The price of Ethereum is still attempting to reclaim the $1,900 level, as sluggish DeFi metrics and mounting competition put pressure on its value.
With reduced liquidity and lower investor engagement, the network’s total value locked has dropped from $63 billion in January to $44 billion in February, as reported by DefiLlama. The slowdown in stablecoin inflows suggests a deceleration in capital movement into Ethereum (ETH) protocols.
The statistics also indicate a decline in trading volumes on decentralized exchanges, falling from $92 billion in December to $82 billion in February. Meanwhile, rival chains like Hyperliquid (HYPE) and Solana (SOL) are witnessing increased perpetual futures trading, while Ethereum’s futures trading volume has decreased significantly, declining from $31 billion in December to $18 billion in February.
Ethereum’s revenue has been severely affected, plummeting from $193 million in December to merely $26 million in February. This sharp downturn is attributed to decreasing transaction fees and low activity within the network.
Moreover, spot Ether ETFs have seen outflows for four consecutive weeks, amounting to a total of $176 million in the last month, indicating a decline in institutional demand for Ethereum, according to SoSoValue data.
Currently, Ethereum is trading at $1,876 and is struggling to hold the vital support level of $1,875. As ETH consistently trades below its 50-day moving average of $2,282.50, the daily chart reveals a definitive downward trajectory, reinforcing the prevailing bearish sentiment.
Bollinger Bands are indicating heightened volatility, with Ethereum near the lower band, suggesting it may be oversold. The relative strength index stands at 34.51, approaching the oversold level of 30, which reflects weak buying pressure but opens the door to a potential relief rally should demand pick up.

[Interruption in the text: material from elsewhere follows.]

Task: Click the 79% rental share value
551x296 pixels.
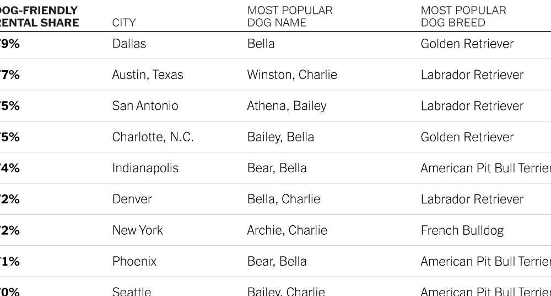Action: pos(10,44)
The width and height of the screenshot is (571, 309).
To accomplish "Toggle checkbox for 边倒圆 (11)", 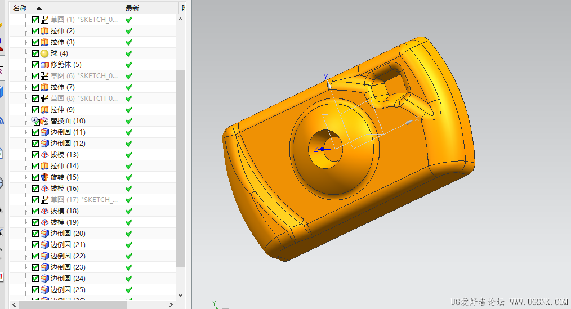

The low trading volume signals insufficient market participation. If ETH breaks below $1,875, it could slide towards $1,800; conversely, a rebound would encounter resistance around $2,282. To trigger a bullish reversal, Ethereum needs to regain its 50-day moving average, but price movements are still under significant pressure.
A noteworthy development to monitor is the effort to include staking in Ether ETFs. Cboe BZX has submitted a proposal to U.S. regulators to permit staking in Fidelity’s Ether ETF, following a similar initiative by 21Shares in February. If granted, investors could earn approximately 3.3% in staking rewards, potentially drawing increased institutional interest.